Item-finding items
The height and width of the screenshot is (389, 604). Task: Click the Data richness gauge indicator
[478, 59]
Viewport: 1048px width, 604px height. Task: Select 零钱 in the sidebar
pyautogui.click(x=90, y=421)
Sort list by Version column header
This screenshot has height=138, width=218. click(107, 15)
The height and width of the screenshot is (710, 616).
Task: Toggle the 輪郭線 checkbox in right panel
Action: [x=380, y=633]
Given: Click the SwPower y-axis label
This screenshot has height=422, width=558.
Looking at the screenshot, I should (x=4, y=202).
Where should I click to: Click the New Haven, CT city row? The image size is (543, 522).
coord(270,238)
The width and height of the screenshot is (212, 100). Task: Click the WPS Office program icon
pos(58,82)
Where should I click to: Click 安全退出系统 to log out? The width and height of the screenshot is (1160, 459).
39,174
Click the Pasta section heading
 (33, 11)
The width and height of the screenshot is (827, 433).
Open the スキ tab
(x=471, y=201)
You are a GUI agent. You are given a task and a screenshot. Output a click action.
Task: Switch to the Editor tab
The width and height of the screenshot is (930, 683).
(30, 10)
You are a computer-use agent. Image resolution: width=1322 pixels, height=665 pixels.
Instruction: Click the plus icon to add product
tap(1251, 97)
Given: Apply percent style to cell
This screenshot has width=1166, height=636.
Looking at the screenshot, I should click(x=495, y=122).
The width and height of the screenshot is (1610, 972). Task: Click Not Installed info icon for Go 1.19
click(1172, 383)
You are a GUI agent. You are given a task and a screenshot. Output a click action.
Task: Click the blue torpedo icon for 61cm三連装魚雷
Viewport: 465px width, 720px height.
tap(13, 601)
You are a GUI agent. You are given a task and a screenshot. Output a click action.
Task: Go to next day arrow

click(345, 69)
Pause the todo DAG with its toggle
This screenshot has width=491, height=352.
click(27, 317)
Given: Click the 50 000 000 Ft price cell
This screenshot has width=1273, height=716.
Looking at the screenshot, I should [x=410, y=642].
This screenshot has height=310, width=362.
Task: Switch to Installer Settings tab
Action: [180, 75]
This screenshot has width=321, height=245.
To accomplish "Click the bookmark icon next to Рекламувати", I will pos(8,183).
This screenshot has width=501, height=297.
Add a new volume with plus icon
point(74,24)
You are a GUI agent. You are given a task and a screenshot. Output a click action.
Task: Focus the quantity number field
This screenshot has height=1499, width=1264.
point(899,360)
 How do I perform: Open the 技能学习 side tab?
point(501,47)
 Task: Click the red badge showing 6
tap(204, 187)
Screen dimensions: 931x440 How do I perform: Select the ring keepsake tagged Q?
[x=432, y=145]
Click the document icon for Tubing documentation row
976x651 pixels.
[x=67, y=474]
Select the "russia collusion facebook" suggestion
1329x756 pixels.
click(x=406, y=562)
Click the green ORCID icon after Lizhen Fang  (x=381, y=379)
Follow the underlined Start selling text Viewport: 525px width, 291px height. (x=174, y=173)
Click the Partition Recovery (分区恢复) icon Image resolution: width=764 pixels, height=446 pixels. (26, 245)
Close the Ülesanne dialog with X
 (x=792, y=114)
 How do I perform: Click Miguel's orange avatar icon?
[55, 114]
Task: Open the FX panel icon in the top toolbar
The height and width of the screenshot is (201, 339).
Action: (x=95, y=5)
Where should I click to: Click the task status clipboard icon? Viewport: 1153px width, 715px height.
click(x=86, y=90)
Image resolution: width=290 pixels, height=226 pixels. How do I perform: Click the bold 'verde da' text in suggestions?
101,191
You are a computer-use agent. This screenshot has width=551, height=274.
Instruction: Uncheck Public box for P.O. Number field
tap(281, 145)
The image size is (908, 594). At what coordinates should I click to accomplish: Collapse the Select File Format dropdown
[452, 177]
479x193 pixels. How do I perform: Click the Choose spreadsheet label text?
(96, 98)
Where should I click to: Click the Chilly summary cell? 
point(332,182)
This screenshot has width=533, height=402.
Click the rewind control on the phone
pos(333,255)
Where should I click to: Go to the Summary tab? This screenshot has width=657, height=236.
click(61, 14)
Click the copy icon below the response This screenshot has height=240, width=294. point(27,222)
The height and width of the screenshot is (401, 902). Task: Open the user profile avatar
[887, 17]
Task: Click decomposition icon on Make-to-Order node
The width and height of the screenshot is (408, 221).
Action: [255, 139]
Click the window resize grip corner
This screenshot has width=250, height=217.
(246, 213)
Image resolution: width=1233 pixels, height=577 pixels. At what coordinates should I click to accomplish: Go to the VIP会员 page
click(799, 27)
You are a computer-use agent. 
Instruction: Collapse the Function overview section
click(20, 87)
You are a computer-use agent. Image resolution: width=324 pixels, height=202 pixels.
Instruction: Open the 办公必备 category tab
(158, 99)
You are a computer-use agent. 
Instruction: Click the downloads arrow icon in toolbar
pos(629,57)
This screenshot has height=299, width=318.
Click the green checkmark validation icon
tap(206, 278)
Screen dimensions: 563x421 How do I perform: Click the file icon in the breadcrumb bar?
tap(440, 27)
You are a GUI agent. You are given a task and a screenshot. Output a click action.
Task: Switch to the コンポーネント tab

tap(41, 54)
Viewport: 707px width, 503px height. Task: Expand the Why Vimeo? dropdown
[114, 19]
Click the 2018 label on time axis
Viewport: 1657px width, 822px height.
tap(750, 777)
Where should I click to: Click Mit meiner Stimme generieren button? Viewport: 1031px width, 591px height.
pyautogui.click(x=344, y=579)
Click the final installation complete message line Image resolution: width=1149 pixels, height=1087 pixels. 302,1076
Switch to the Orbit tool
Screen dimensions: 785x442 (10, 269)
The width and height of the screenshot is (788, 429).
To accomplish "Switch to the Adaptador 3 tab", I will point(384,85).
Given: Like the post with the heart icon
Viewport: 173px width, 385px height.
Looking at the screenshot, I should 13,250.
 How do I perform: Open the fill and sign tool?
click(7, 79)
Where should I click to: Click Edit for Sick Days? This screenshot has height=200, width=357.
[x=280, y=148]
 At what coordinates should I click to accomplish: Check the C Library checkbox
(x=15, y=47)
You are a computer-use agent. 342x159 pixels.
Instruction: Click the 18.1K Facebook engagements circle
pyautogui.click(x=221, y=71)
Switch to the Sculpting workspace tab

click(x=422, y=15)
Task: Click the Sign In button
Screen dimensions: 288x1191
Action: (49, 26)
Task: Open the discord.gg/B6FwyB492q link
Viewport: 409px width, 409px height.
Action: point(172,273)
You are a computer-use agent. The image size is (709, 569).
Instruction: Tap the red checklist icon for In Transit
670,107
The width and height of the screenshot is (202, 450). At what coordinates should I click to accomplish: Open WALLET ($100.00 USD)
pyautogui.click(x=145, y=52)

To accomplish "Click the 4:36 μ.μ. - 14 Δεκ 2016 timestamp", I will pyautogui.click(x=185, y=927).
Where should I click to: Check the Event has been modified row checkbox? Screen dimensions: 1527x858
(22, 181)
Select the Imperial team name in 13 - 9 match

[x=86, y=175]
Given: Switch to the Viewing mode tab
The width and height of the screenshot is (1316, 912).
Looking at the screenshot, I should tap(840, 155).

- [Do this]: Copy every item above line for line, keeping each character as it is.

- [Expected answer]:
The height and width of the screenshot is (389, 604). Task: Click the Data richness gauge indicator
[478, 59]
Viewport: 1048px width, 604px height. Task: Select 零钱 in the sidebar
pyautogui.click(x=90, y=421)
Sort list by Version column header
This screenshot has height=138, width=218. click(107, 15)
The height and width of the screenshot is (710, 616).
Task: Toggle the 輪郭線 checkbox in right panel
Action: [x=380, y=633]
Given: Click the SwPower y-axis label
This screenshot has height=422, width=558.
Looking at the screenshot, I should (x=4, y=202).
Where should I click to: Click the New Haven, CT city row? The image size is (543, 522).
coord(270,238)
The width and height of the screenshot is (212, 100). Task: Click the WPS Office program icon
pos(58,82)
Where should I click to: Click 安全退出系统 to log out? The width and height of the screenshot is (1160, 459).
39,174
Click the Pasta section heading
 (33, 11)
The width and height of the screenshot is (827, 433).
Open the スキ tab
(x=471, y=201)
You are a GUI agent. You are given a task and a screenshot. Output a click action.
Task: Switch to the Editor tab
The width and height of the screenshot is (930, 683).
(30, 10)
You are a computer-use agent. Image resolution: width=1322 pixels, height=665 pixels.
Instruction: Click the plus icon to add product
tap(1251, 97)
Given: Apply percent style to cell
This screenshot has width=1166, height=636.
Looking at the screenshot, I should click(x=495, y=122).
The width and height of the screenshot is (1610, 972). Task: Click Not Installed info icon for Go 1.19
click(1172, 383)
You are a GUI agent. You are given a task and a screenshot. Output a click action.
Task: Click the blue torpedo icon for 61cm三連装魚雷
Viewport: 465px width, 720px height.
tap(13, 601)
You are a GUI agent. You are given a task and a screenshot. Output a click action.
Task: Go to next day arrow

click(345, 69)
Pause the todo DAG with its toggle
This screenshot has width=491, height=352.
click(27, 317)
Given: Click the 50 000 000 Ft price cell
This screenshot has width=1273, height=716.
Looking at the screenshot, I should [x=410, y=642].
This screenshot has height=310, width=362.
Task: Switch to Installer Settings tab
Action: [180, 75]
This screenshot has width=321, height=245.
To accomplish "Click the bookmark icon next to Рекламувати", I will pos(8,183).
This screenshot has width=501, height=297.
Add a new volume with plus icon
point(74,24)
You are a GUI agent. You are given a task and a screenshot. Output a click action.
Task: Focus the quantity number field
This screenshot has height=1499, width=1264.
point(899,360)
 How do I perform: Open the 技能学习 side tab?
point(501,47)
 Task: Click the red badge showing 6
tap(204, 187)
Screen dimensions: 931x440 How do I perform: Select the ring keepsake tagged Q?
[x=432, y=145]
Click the document icon for Tubing documentation row
976x651 pixels.
[x=67, y=474]
Select the "russia collusion facebook" suggestion
1329x756 pixels.
click(x=406, y=562)
Click the green ORCID icon after Lizhen Fang  (x=381, y=379)
Follow the underlined Start selling text Viewport: 525px width, 291px height. (x=174, y=173)
Click the Partition Recovery (分区恢复) icon Image resolution: width=764 pixels, height=446 pixels. (26, 245)
Close the Ülesanne dialog with X
 (x=792, y=114)
 How do I perform: Click Miguel's orange avatar icon?
[55, 114]
Task: Open the FX panel icon in the top toolbar
The height and width of the screenshot is (201, 339).
Action: (x=95, y=5)
Where should I click to: Click the task status clipboard icon? Viewport: 1153px width, 715px height.
click(x=86, y=90)
Image resolution: width=290 pixels, height=226 pixels. How do I perform: Click the bold 'verde da' text in suggestions?
101,191
You are a computer-use agent. This screenshot has width=551, height=274.
Instruction: Uncheck Public box for P.O. Number field
tap(281, 145)
The image size is (908, 594). At what coordinates should I click to accomplish: Collapse the Select File Format dropdown
[452, 177]
479x193 pixels. How do I perform: Click the Choose spreadsheet label text?
(96, 98)
Where should I click to: Click the Chilly summary cell? 
point(332,182)
This screenshot has width=533, height=402.
Click the rewind control on the phone
pos(333,255)
Where should I click to: Go to the Summary tab? This screenshot has width=657, height=236.
click(61, 14)
Click the copy icon below the response This screenshot has height=240, width=294. point(27,222)
The height and width of the screenshot is (401, 902). Task: Open the user profile avatar
[887, 17]
Task: Click decomposition icon on Make-to-Order node
The width and height of the screenshot is (408, 221).
Action: [255, 139]
Click the window resize grip corner
This screenshot has width=250, height=217.
(246, 213)
Image resolution: width=1233 pixels, height=577 pixels. At what coordinates should I click to accomplish: Go to the VIP会员 page
click(799, 27)
You are a computer-use agent. 
Instruction: Collapse the Function overview section
click(20, 87)
You are a computer-use agent. Image resolution: width=324 pixels, height=202 pixels.
Instruction: Open the 办公必备 category tab
(158, 99)
You are a computer-use agent. 
Instruction: Click the downloads arrow icon in toolbar
pos(629,57)
This screenshot has height=299, width=318.
Click the green checkmark validation icon
tap(206, 278)
Screen dimensions: 563x421 How do I perform: Click the file icon in the breadcrumb bar?
tap(440, 27)
You are a GUI agent. You are given a task and a screenshot. Output a click action.
Task: Switch to the コンポーネント tab

tap(41, 54)
Viewport: 707px width, 503px height. Task: Expand the Why Vimeo? dropdown
[114, 19]
Click the 2018 label on time axis
Viewport: 1657px width, 822px height.
tap(750, 777)
Where should I click to: Click Mit meiner Stimme generieren button? Viewport: 1031px width, 591px height.
pyautogui.click(x=344, y=579)
Click the final installation complete message line Image resolution: width=1149 pixels, height=1087 pixels. 302,1076
Switch to the Orbit tool
Screen dimensions: 785x442 (10, 269)
The width and height of the screenshot is (788, 429).
To accomplish "Switch to the Adaptador 3 tab", I will point(384,85).
Given: Like the post with the heart icon
Viewport: 173px width, 385px height.
Looking at the screenshot, I should 13,250.
 How do I perform: Open the fill and sign tool?
click(7, 79)
Where should I click to: Click Edit for Sick Days? This screenshot has height=200, width=357.
[x=280, y=148]
 At what coordinates should I click to accomplish: Check the C Library checkbox
(x=15, y=47)
You are a computer-use agent. 342x159 pixels.
Instruction: Click the 18.1K Facebook engagements circle
pyautogui.click(x=221, y=71)
Switch to the Sculpting workspace tab

click(x=422, y=15)
Task: Click the Sign In button
Screen dimensions: 288x1191
Action: (49, 26)
Task: Open the discord.gg/B6FwyB492q link
Viewport: 409px width, 409px height.
Action: point(172,273)
You are a computer-use agent. The image size is (709, 569).
Instruction: Tap the red checklist icon for In Transit
670,107
The width and height of the screenshot is (202, 450). At what coordinates should I click to accomplish: Open WALLET ($100.00 USD)
pyautogui.click(x=145, y=52)

To accomplish "Click the 4:36 μ.μ. - 14 Δεκ 2016 timestamp", I will pyautogui.click(x=185, y=927).
Where should I click to: Check the Event has been modified row checkbox? Screen dimensions: 1527x858
(22, 181)
Select the Imperial team name in 13 - 9 match

[x=86, y=175]
Given: Switch to the Viewing mode tab
The width and height of the screenshot is (1316, 912).
Looking at the screenshot, I should tap(840, 155).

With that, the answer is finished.